**** DOCUMENT PASSAGE

Immunization via the use of whole pathogen (or its biological component) has been one of the most successful public health interventions. Historically, Edward Jenner pioneered the modern vaccination in the late 17th century and since; vaccine research has been evolving rapidly. The practice of conventional vaccination, with attenuated or killed pathogen, was accepted worldwide and with this strategy, protections against many diseases were established. Nevertheless, not all diseases can be prevented via the conventional vaccination approach. For example, there is no vaccine against group A streptococcus (GAS), hookworm or schistosome infection, although recent statistics shows that these diseases affect almost a billion people worldwide (i.e. high demand for vaccines). The conventional vaccination via the use of weakened or killed GAS pathogen could result in the development of fatal autoimmune diseases (i.e. rheumatic fever and rheumatic heart disease), while vaccination using whole hookworm or schistosome parasite failed to develop protection in human, despite these vaccines were successful in animal (murine and/or canine) models. Therefore, synthetic vaccination approach via the use of minimal pathologic component (subunit peptide) necessary to stimulate immune response has the potential to address the drawbacks of using conventional vaccination approach. However, as peptides are poor immunogens on their own, the approach necessitates the use of adjuvants (immunostimulant) or carrier molecules to boost the vaccines’ immunogenicity.
In this PhD research project, novel carrier systems/delivery platforms were utilized for the development of synthetic (subunit) vaccines against three pathogens: Streptococcus pyogenes (GAS), Necator americanus (hookworm) and Schistosoma mansoni (schistosome). Two types of acrylate polymers, linear- and dendritic-poly(t-butyl)acrylate (PtBA), were used for the GAS vaccine development project while the lipid core peptide (LCP) systems were used for the development of self-adjuvanting vaccines against hookworm and schistosome infections. This research work mainly involved the design of peptide epitope, the synthesis of the subunit peptide and the delivery platforms, the conjugation peptides to the delivery platforms and immunological evaluation of the vaccine candidates in (inbred) mice model.
• The synthetic pathway to produce self-assembled polymer-peptide hybrid vaccines via copper catalysed azide-alkyne cycloaddition (CuAAC) reaction was established for the development of vaccine candidates against GAS. The candidates were able to form distinct nanoparticles with sizes of 500 nm and 20 nm, for the linear- and dendritic- PtBA, respectively. The conjugates were able to stimulate IgG secretion against J14 peptide after a single-dose immunization, without the use of additional adjuvant.

********
**** INFORMATION PROVIDED

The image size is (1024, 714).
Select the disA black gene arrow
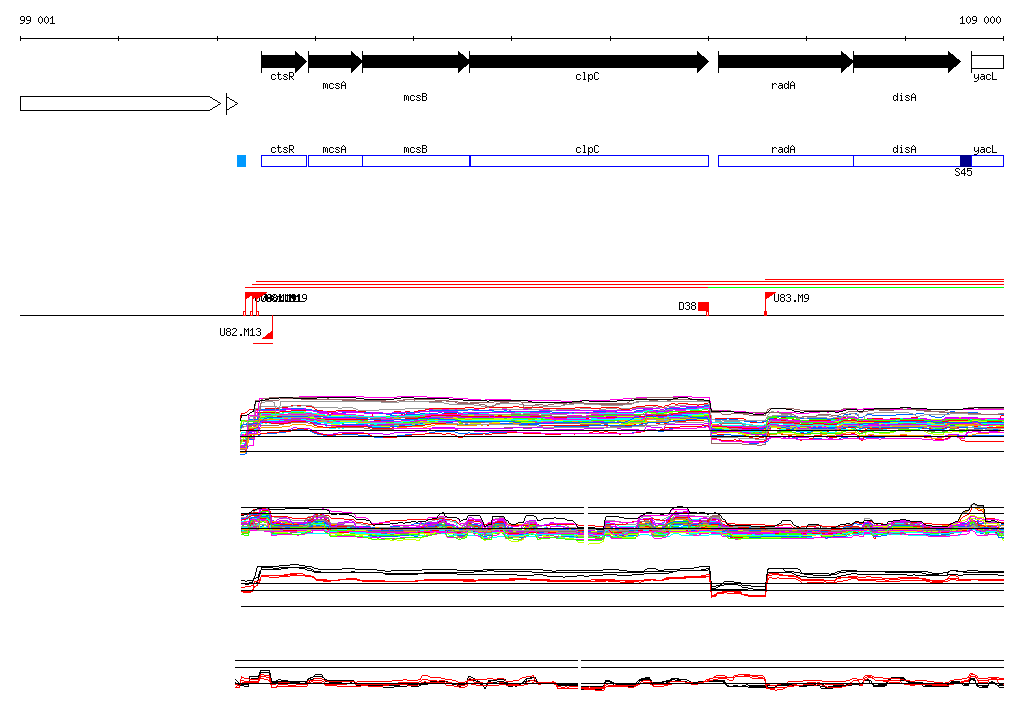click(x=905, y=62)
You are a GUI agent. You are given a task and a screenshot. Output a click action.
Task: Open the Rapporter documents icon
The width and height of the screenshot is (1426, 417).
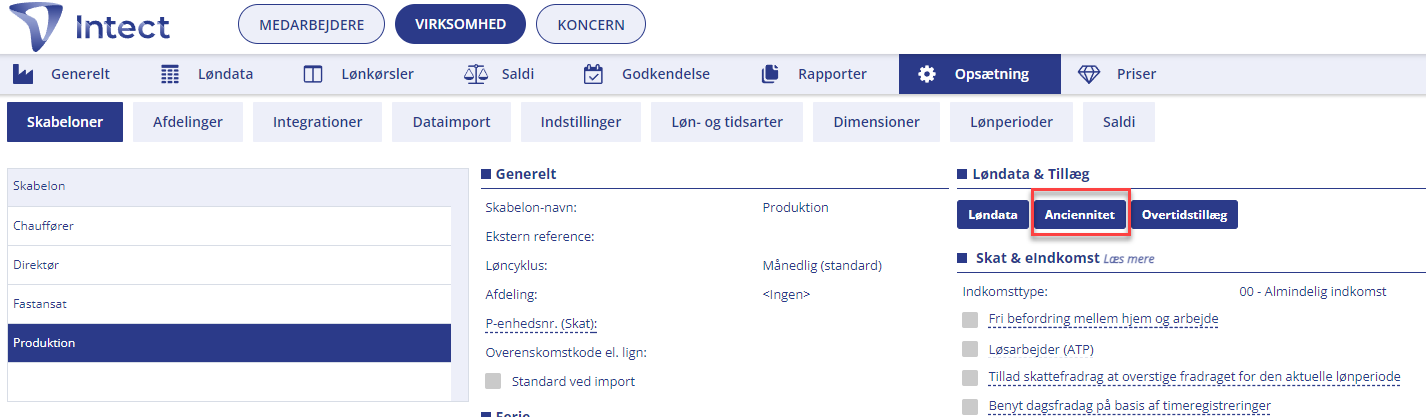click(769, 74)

********

WHAT TO DO
#1 Write out the passage on synthetic vaccines from "In this PhD" to "(inbred) mice model.".
#2 Continue the passage on synthetic vaccines from the point where it stops.
The listing is not needed for any of this work.

SOLVED TASKS
#1
In this PhD research project, novel carrier systems/delivery platforms were utilized for the development of synthetic (subunit) vaccines against three pathogens: Streptococcus pyogenes (GAS), Necator americanus (hookworm) and Schistosoma mansoni (schistosome). Two types of acrylate polymers, linear- and dendritic-poly(t-butyl)acrylate (PtBA), were used for the GAS vaccine development project while the lipid core peptide (LCP) systems were used for the development of self-adjuvanting vaccines against hookworm and schistosome infections. This research work mainly involved the design of peptide epitope, the synthesis of the subunit peptide and the delivery platforms, the conjugation peptides to the delivery platforms and immunological evaluation of the vaccine candidates in (inbred) mice model.

#2
• Vaccines that are able to stimulate the humoral response (production of neutralizing antibodies) are vital for the development of therapeutics against hookworm infection. Alternative approach in designing the minimal B-cell peptide epitopes against hookworm aspartic protease (APR-1) was established using bioinformatics tools (i.e. computational methods). The epitopes were conjugated to two LCP carriers via stepwise solid peptide synthesis (SPPS) and CuAAC reactions. The vaccine candidates were able to self-assemble into nanoparticles and their potency in eliciting IgG antibodies were established.
• Prior research using LCP vaccine against schistosome parasite was able to produce neutralizing IgG antibodies against the parasite’s cathepsin D protein. Unfortunately, inconsistencies in the antibody production were observed between mice. Based on the preliminary results, novel vaccines were designed to include a T helper epitope and synthesized via SPPS. Additionally, a new B cell epitope was designed using bioinformatics tools and conjugated to the LCP system bearing a T helper epitope. The improved and new vaccine candidates efficiently elicited high antibody titres, comparable to the strong but toxic Freund’s adjuvant.
The poor immunogenicity of peptide-based vaccines was overcome with the application of the self-adjuvanting PtBA and LCP carrier systems. The subunit peptides conjugated to the carriers have been shown to be able to produce strong antibody response without the use of additional toxic adjuvant. These findings suggested that the novel carrier systems have great potentials as self-adjuvanting vaccine carriers for the development of subunit peptide-based vaccines.